▸ WHAT NEEDS TO BE DONE
Please give the count of lines below with the string "agent" in them, and no other words.

[Opening DATA UNDER STUDY section]

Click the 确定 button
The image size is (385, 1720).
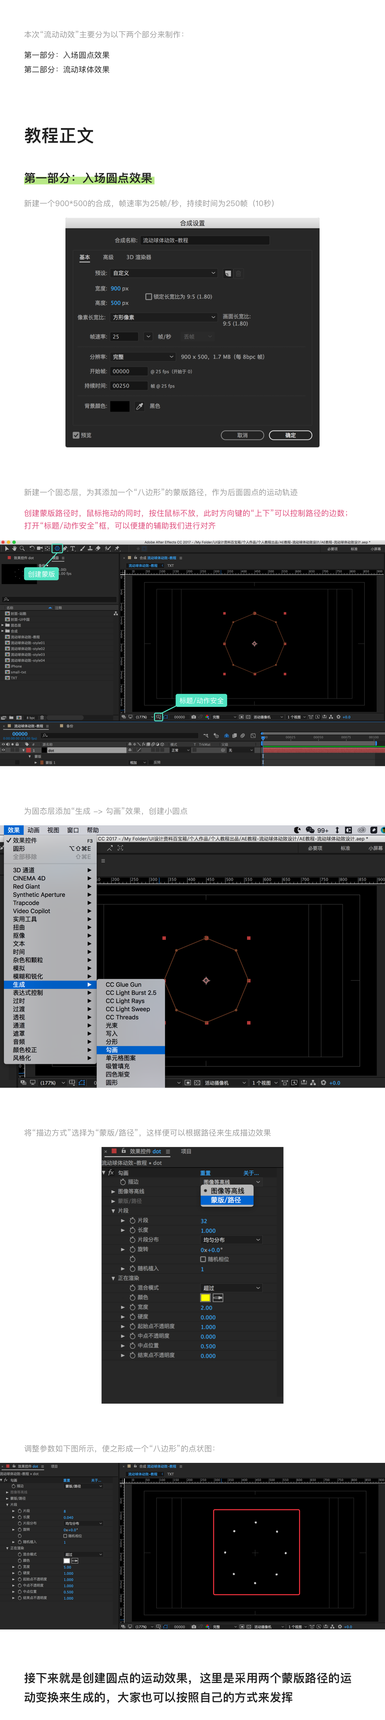pos(290,435)
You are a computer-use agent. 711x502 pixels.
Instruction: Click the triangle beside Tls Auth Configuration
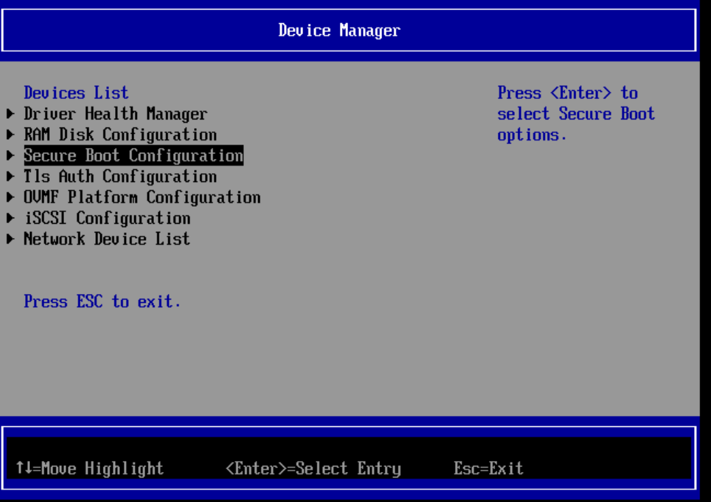click(10, 177)
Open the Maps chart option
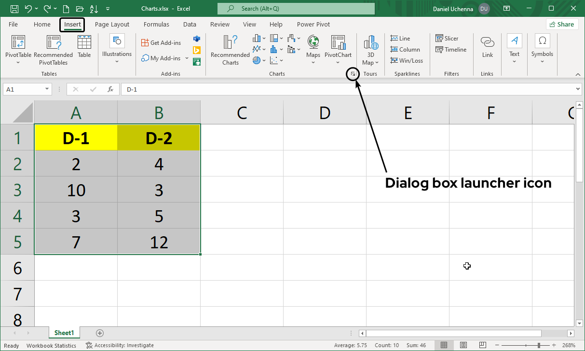585x351 pixels. pos(313,47)
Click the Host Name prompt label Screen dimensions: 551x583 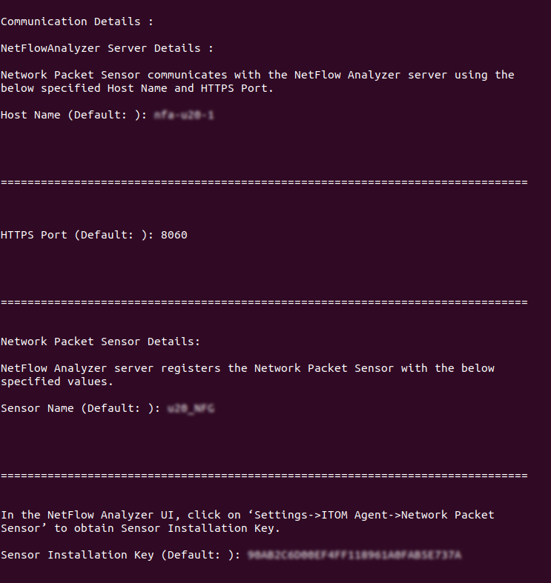click(74, 115)
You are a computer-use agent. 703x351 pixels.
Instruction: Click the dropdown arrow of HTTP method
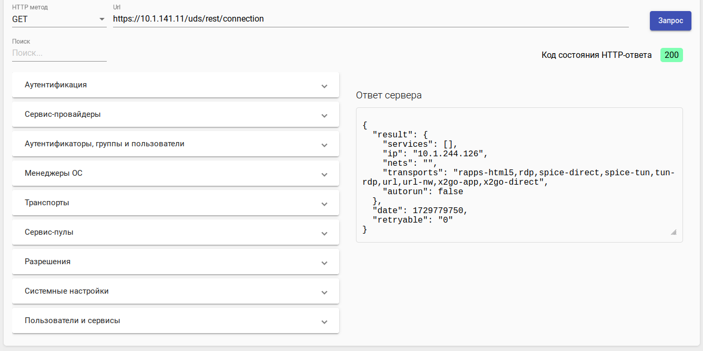click(x=102, y=19)
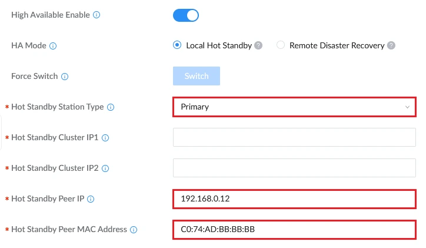The height and width of the screenshot is (248, 426).
Task: Click the Peer MAC Address field C0:74:AD:BB:BB:BB
Action: tap(295, 230)
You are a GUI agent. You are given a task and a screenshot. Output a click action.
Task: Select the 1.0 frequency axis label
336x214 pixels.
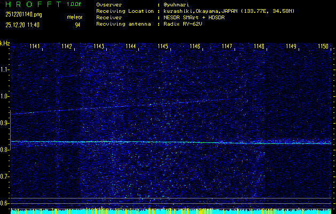tap(5, 96)
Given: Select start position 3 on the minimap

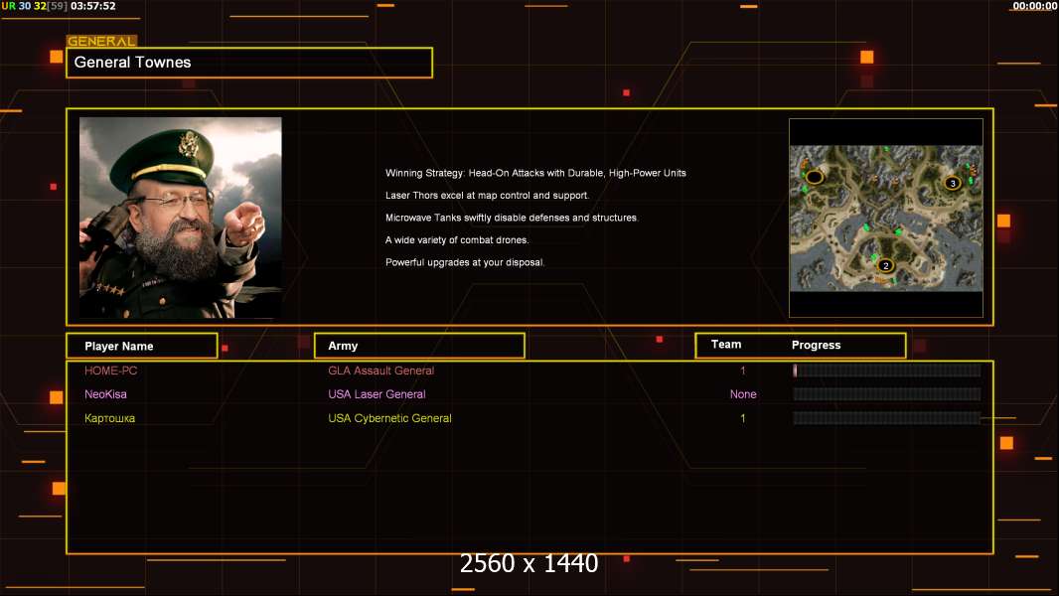Looking at the screenshot, I should tap(952, 183).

[Closing DATA UNDER STUDY section]

▸ RESPONSE FOR THIS EXERCISE
3